This ruling applies for the following period:
Period ended 30 June 2022
The scheme commenced on:
1 July 2021
Relevant facts and circumstances
In 1983 a unit trust was established. The unit holders are unrelated parties - Person A with 50% holding an 50% shareholding in the corporate trustee of the unit trust.
The unit trust purchased a commercial property (the property). The property had 3 tenancies of roughly equal size.
Person A established a real estate business and operated it via a family trust for approximately 30 years.
Person A is a beneficiary of the family trust. Person A is also a director of the corporate trustee of this trust. Person A and his wife are 100% shareholders of the corporate trustee of the family trust.
The family trust is a small business entity with an aggregate turnover of less than $2m and has less than $6m in assets.

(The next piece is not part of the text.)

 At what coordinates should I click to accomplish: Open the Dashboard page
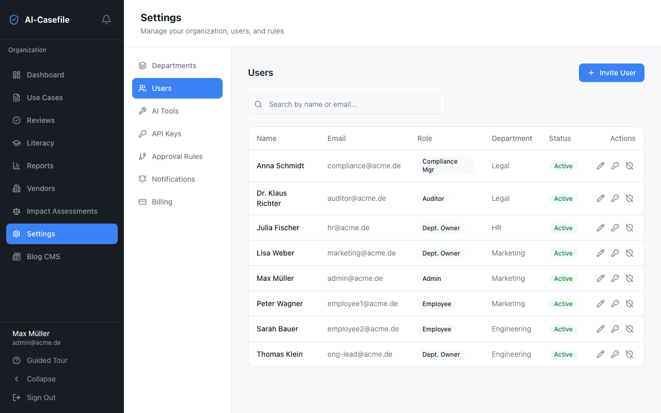pos(45,75)
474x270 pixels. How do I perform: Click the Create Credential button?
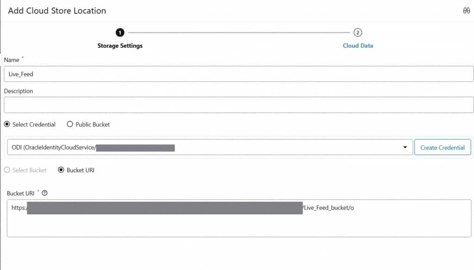pos(442,147)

The real estate business operated from the property and paid rent to the unit trust.
The business income of the real estate business is more than double the rental income from the 3 tenancies to the unit trust.
The property was sold. Person A was over 55 years old when the property was sold.
Person A was a significant individual of the unit trust for more than 15 years and was a significant individual just prior to the sale the of property.
Both unit holders received 50% of the sale proceeds, are over 55 years old and are using the proceeds from the sale of the property for their retirement.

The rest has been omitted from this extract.